--- CONSIGNES ---
1 > Dans l'extrait sur les grands cabinets de conseil, à partir de quelle année d'études l'escroquerie est-elle préparée ?
2 > Transcrivez l'extrait sur les grands cabinets de conseil depuis « Si les cabinets » jusqu'à « indépendant et traditionnel. ».
3 > Reprenez l'extrait sur les grands cabinets de conseil à la suite de sa dernière phrase.

--- EXTRAIT CHOISI ---
<<<<

Si les cabinets tentaculaires de cet acabit se prévalent d’une excellente réputation dans leurs oripeaux de vertu, ils représentent en fait une véritable arnaque, et l’escroquerie est admirablement préparée à partir, grosso modo, de la troisième année d’études. Ces entreprises sont connues très tôt dans le petit monde des facs de droit et des écoles de commerce. Leurs clients sont des multinationales aux enseignes clinquantes qui souhaitent s’adresser à des prestataires de services à leurs dimensions pour des raisons pratiques : en cas de souci dans un établissement indien ou chinois appartenant à une multinationale américaine, le bureau de conseil français peut directement s’adresser à son homologue indien ou chinois, ce que ne peut pas faire un avocat indépendant et traditionnel.
Le gigantisme est le corollaire du prestige dans notre monde capitaliste. En toute logique, ce sont des aimants à candidatures ; à cela s’ajoute une communication agressive (dans les écoles et les facs). Ce qui fait que tous les étudiants de l’enseignement supérieur connaissent au moins quelqu’un qui s’est fait bananer au recrutement. L’orgueil personnel pousse évidemment à postuler ; une fois rentré, les candidats se disent que ce serait pure folie d’aller voir ailleurs. Et surtout, il faudrait se justifier auprès des copains/copines/papa-maman qui eux considèrent que foutre les arpions dans une boite du genre est une chance unique. A cela s’ajoute une rémunération alléchante et la mise en place de stratégie carriéristes plus ou moins chiasseuses qui consistent à se dire que c’est pertinent de passer une paire d’années dans un « big 4 » pour ensuite aller pantoufler dans d’autres multinationales où la pression est moindre. Mais n’oublions pas la pression délibérée de la hiérarchie pour faire consommer à outrance : une fois que la moitié du salaire s’évapore en remboursement de crédits idiots sur un canapé, une TV et une auto neuve il devient plus délicat d’envoyer tout ce petit monde se faire dorer !

>>>>

--- DONNÉES FOURNIES ---
<<<<

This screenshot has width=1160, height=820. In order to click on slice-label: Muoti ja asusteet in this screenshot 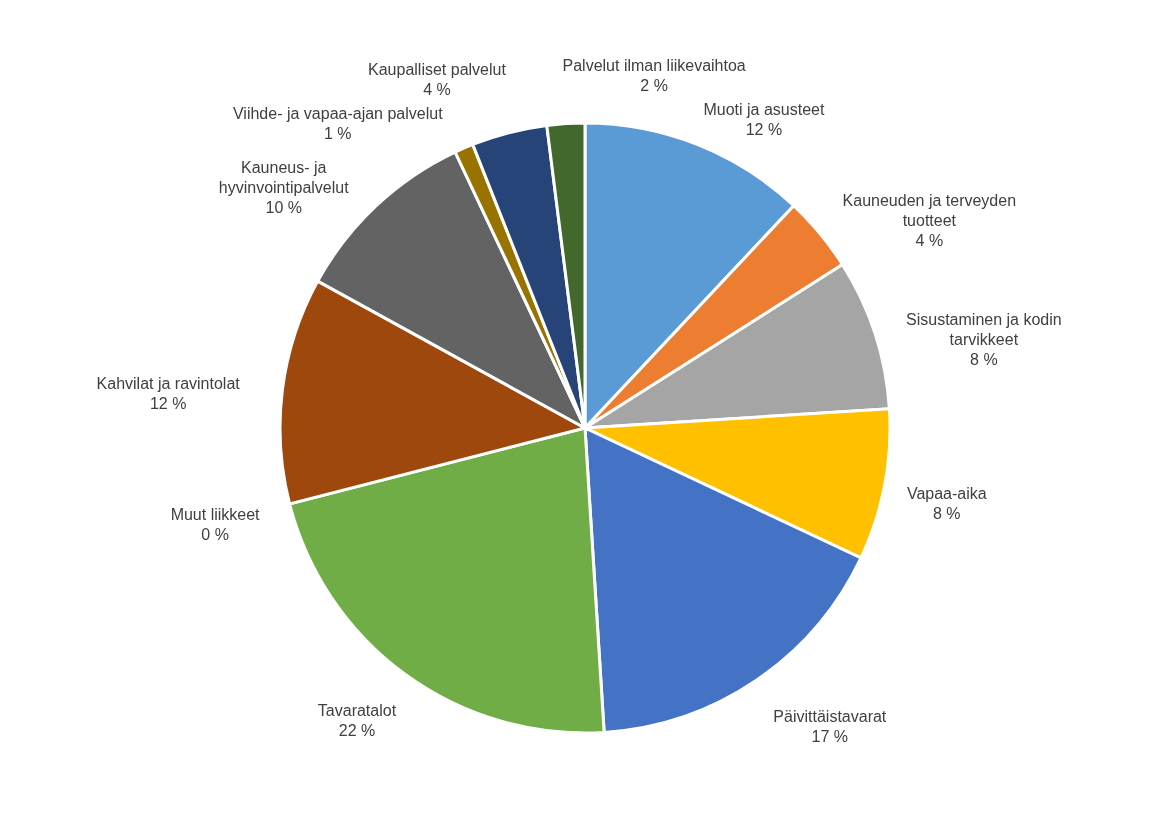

>>>>
<<<<

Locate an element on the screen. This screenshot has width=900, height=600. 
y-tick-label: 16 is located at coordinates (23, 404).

>>>>

--- RÉPONSES ATTENDUES ---
1 > À partir, grosso modo, de la troisième année d'études.

2 >
Si les cabinets tentaculaires de cet acabit se prévalent d’une excellente réputation dans leurs oripeaux de vertu, ils représentent en fait une véritable arnaque, et l’escroquerie est admirablement préparée à partir, grosso modo, de la troisième année d’études. Ces entreprises sont connues très tôt dans le petit monde des facs de droit et des écoles de commerce. Leurs clients sont des multinationales aux enseignes clinquantes qui souhaitent s’adresser à des prestataires de services à leurs dimensions pour des raisons pratiques : en cas de souci dans un établissement indien ou chinois appartenant à une multinationale américaine, le bureau de conseil français peut directement s’adresser à son homologue indien ou chinois, ce que ne peut pas faire un avocat indépendant et traditionnel.

3 >
Justice Immanente ? De telles stratégies tiendront-elles sur le long terme ? Les professionnels du droit en particulier, les salariés et les clients en général seront-ils dupes si longtemps ?
Car la grande spécialité de ces Big 4 n’est surtout pas de plaider, mais de dispenser des conseils facturés la peau du cul. Et quand je dis « conseil » c’est vraiment pour ne pas dire « secrétariat amélioré ». Ainsi, les départements qui ont connu parmi les plus belles courbes de croissance ces dernières années sont ceux qui gèrent les problèmes de fiscalité liés à l’expatriation de salariés détachés par leurs multinationales d’employeurs. Dans ce cas précis, le gros du boulot consiste à remplir leurs déclarations d’impôts ou de faire deux-trois trucs administratifs, le tout aboutissant à des factures aux montants insensés pour un travail de quelques heures. Le véritable conseil ne représente lui qu’une part très résiduelle du volume de boulot.
Pour résumer l’arnaque au niveau du travail : ces cabinets happent les hauts diplômes à qui on beurre la raie pendant leurs études à dire que c’est la crème de la crème qui y rentre, parce que ces entreprises traitent les dossiers les plus intéressants. En fait, certains le sont vraiment mais ne représentent qu’une infime partie de l’activité ; le reste est consacré à des merdes sans nom.
Pour résumer l’arnaque du point de vue strictement pognonesque :
les honoraires (les fees comme ils disent, et ça n’a rien à voir avec les contes pour enfants) sont tout simplement monstrueux.
le volume d’activité, la sectorisation des tâches doublées de la monotonie du travail font que les problèmes qui surviennent sont régulièrement les mêmes. Un « conseil » prétendument fourni n’est souvent qu’un copier/coller de ce qui a été fait avant. Les travailleurs de ces compagnies ont pour première qualité d’être des virtuoses du Ctrl C/Ctrl V.
Naturellement, une telle organisation et un portefeuille de clients pareil fait que ces boites sont très sûres d’elles ; autosatisfaction, suffisance, mépris abyssal pour les professions traditionnelles. Service public ou PME pour faire simple.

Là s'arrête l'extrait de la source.